BERLIN (Reuters) - Automotive supplier Bosch has agreed to pay a 90 million euros ($100.21 million) fine for lapses in supervisory duties which enabled carmakers to engage in emissions cheating, German prosecutors in the city of Stuttgart said on Friday.
The auto industry’s diesel emissions cheating scandal, where carmakers used engine management control software to throttle back real-world pollution levels during tests, was made possible with the help of Bosch technology, prosecutors said.
Privately-held Bosch, the world’s biggest automotive supplier, delivered around 17 million technical devices equipped with engine management software, prosecutors said in a statement.

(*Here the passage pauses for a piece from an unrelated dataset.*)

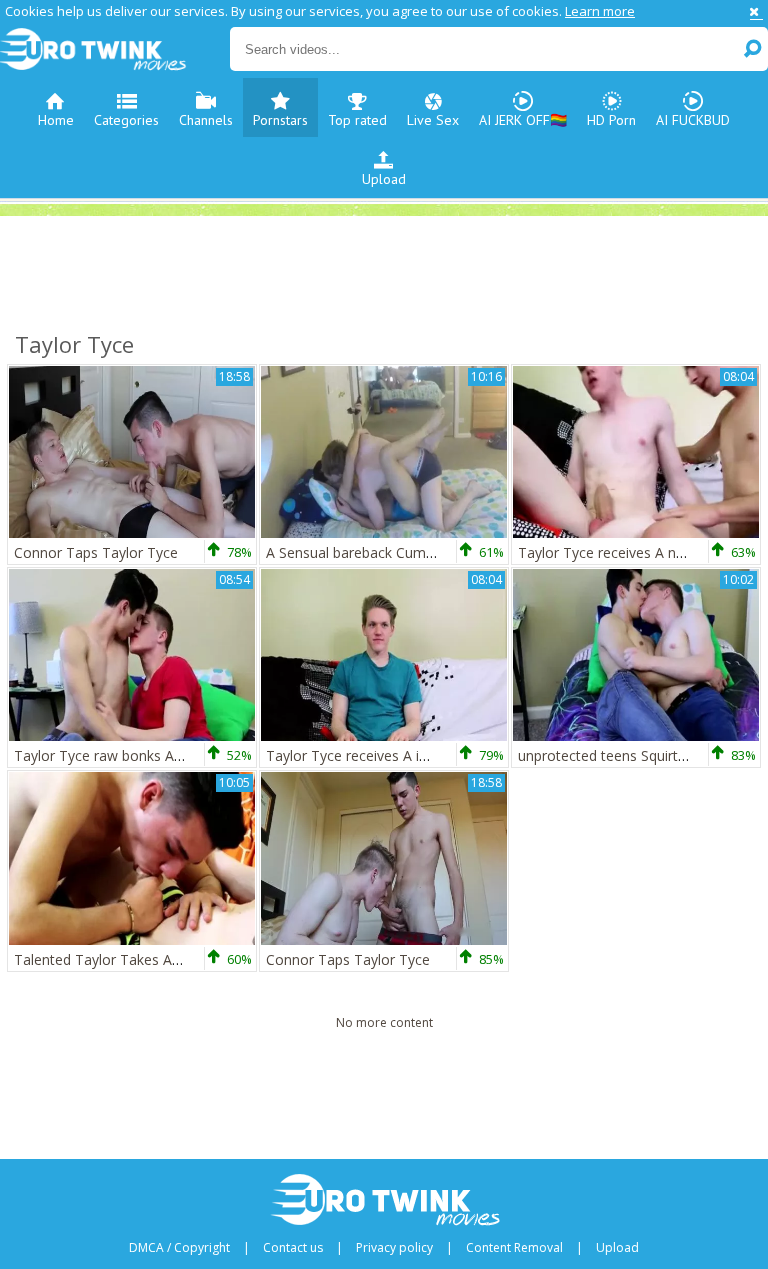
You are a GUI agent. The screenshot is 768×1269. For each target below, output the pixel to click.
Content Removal (514, 1248)
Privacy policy (394, 1248)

Bosch has accepted the fine and will not appeal the decision, they added.
Prosecutors imposed a 2 million euros fine for a “regulatory offense” and a further 88 million euros to penalize “economic benefits,” Bosch said in a statement on Thursday.
Bosch said, “With the issue of the notice of fine, the investigations conducted by the Public Prosecutor’s Office of Stuttgart against Bosch as a supplier of engine control units for diesel engines has been completed.”
Volkswagen used Bosch software elements to help the carmaker mask illegal pollution in diesel-engined vehicles. Engine management software was used to measure the steering wheel angle to gauge whether the car was on a test bench.
Volkswagen has borne the brunt of penalties and fines for emissions cheating since carmakers, rather than suppliers are responsible for certifying that cars meet clean air rules.